Closed feixuedudiao closed 6 months ago
Do I need to use the pytoch version of oneDNN to convert model parameters from pytorch checkpoint to onnx?
Converting model parameters from Pytorch checkpoint to ONNX has nothing to do with oneDNN. I would guess that the difference in result you see is caused by using incorrect memory format for the weights or activations or both. Getting started section of the Developer Guide may help.
thks . i think it may be right for the mmeory of weights, above is the convolution code:
int32_t ConvOp_new(seg_model &segNet,std::string opName, std::vector
if (segNet.netWeight.ops.size() <= 0 || segNet.netWeight.ops.size() <= 0)

Entries supplied:
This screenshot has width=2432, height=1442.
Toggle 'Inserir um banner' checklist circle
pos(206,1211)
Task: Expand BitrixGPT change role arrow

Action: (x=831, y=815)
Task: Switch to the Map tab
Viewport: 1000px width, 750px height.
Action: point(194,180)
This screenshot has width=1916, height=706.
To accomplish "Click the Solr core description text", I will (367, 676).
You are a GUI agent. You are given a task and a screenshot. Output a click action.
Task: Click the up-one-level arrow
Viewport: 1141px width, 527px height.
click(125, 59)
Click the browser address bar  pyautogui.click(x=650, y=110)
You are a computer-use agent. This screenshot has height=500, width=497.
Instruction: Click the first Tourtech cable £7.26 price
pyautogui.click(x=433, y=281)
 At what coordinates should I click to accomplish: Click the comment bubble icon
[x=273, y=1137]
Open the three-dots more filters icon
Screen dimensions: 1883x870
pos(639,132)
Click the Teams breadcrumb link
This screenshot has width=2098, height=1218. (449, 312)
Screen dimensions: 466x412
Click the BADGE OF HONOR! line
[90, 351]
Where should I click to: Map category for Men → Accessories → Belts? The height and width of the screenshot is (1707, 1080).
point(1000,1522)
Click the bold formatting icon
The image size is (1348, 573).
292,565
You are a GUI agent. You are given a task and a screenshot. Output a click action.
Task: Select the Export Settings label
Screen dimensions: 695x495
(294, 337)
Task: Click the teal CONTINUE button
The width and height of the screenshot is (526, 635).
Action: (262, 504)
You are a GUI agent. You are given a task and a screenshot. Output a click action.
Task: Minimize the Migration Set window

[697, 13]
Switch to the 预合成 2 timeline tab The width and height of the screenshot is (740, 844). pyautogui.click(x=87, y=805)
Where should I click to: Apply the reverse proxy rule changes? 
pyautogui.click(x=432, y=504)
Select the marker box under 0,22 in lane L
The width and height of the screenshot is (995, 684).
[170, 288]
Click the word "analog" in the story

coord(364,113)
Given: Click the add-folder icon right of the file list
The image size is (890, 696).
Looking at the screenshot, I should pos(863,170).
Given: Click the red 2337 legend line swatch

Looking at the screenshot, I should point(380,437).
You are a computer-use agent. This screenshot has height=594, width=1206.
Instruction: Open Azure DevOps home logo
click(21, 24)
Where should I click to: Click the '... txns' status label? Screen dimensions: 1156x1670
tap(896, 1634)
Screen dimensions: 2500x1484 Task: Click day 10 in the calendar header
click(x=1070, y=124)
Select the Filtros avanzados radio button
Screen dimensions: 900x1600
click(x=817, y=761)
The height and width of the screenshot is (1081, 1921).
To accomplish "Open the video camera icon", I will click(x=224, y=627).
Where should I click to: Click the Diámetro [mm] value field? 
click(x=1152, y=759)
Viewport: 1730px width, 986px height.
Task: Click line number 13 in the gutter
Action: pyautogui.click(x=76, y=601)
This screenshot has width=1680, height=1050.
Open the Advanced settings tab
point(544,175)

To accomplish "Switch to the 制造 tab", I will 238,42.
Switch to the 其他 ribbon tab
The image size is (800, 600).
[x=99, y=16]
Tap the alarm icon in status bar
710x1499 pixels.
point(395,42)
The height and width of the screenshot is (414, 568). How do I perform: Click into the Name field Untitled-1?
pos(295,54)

Problem description: Copy the entire oneDNN thread word for word. Rely only on the oneDNN thread, not on the records.

Solution to the exercise:
Closed feixuedudiao closed 6 months ago
Do I need to use the pytoch version of oneDNN to convert model parameters from pytorch checkpoint to onnx?
Converting model parameters from Pytorch checkpoint to ONNX has nothing to do with oneDNN. I would guess that the difference in result you see is caused by using incorrect memory format for the weights or activations or both. Getting started section of the Developer Guide may help.
thks . i think it may be right for the mmeory of weights, above is the convolution code:
int32_t ConvOp_new(seg_model &segNet,std::string opName, std::vector
if (segNet.netWeight.ops.size() <= 0 || segNet.netWeight.ops.size() <= 0)